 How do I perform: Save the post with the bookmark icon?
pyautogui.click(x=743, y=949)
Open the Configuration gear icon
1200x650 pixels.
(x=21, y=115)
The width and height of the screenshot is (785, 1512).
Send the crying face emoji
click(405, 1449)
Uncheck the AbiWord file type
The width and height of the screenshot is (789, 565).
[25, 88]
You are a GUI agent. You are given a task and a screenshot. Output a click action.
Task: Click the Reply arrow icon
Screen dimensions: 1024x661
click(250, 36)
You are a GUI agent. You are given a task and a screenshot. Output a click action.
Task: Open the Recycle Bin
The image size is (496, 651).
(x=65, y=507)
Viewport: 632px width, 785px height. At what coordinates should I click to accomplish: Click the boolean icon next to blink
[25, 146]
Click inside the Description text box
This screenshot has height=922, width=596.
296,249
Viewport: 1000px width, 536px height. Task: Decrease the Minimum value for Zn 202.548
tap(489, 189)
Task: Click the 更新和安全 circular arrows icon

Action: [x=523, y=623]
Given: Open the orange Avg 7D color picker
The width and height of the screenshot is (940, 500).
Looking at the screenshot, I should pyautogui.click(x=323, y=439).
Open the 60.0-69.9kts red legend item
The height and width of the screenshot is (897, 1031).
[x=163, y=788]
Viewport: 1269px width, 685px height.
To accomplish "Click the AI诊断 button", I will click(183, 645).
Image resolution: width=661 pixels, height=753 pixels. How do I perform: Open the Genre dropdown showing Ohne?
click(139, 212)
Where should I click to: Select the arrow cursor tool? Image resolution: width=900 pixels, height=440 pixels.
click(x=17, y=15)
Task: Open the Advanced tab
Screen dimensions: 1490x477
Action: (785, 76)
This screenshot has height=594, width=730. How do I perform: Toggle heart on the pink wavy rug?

▶ Task description
Once you have read the entries, write them out again without altering a single character.

▶ Exercise answer
 How do I perform: Save the post with the bookmark icon?
pyautogui.click(x=743, y=949)
Open the Configuration gear icon
1200x650 pixels.
(x=21, y=115)
The width and height of the screenshot is (785, 1512).
Send the crying face emoji
click(405, 1449)
Uncheck the AbiWord file type
The width and height of the screenshot is (789, 565).
[25, 88]
You are a GUI agent. You are given a task and a screenshot. Output a click action.
Task: Click the Reply arrow icon
Screen dimensions: 1024x661
click(250, 36)
You are a GUI agent. You are given a task and a screenshot. Output a click action.
Task: Open the Recycle Bin
The image size is (496, 651).
(x=65, y=507)
Viewport: 632px width, 785px height. At what coordinates should I click to accomplish: Click the boolean icon next to blink
[25, 146]
Click inside the Description text box
This screenshot has height=922, width=596.
296,249
Viewport: 1000px width, 536px height. Task: Decrease the Minimum value for Zn 202.548
tap(489, 189)
Task: Click the 更新和安全 circular arrows icon

Action: [x=523, y=623]
Given: Open the orange Avg 7D color picker
The width and height of the screenshot is (940, 500).
Looking at the screenshot, I should pyautogui.click(x=323, y=439).
Open the 60.0-69.9kts red legend item
The height and width of the screenshot is (897, 1031).
[x=163, y=788]
Viewport: 1269px width, 685px height.
To accomplish "Click the AI诊断 button", I will click(183, 645).
Image resolution: width=661 pixels, height=753 pixels. How do I perform: Open the Genre dropdown showing Ohne?
click(139, 212)
Where should I click to: Select the arrow cursor tool? Image resolution: width=900 pixels, height=440 pixels.
click(x=17, y=15)
Task: Open the Advanced tab
Screen dimensions: 1490x477
Action: (785, 76)
This screenshot has height=594, width=730. How do I perform: Toggle heart on the pink wavy rug?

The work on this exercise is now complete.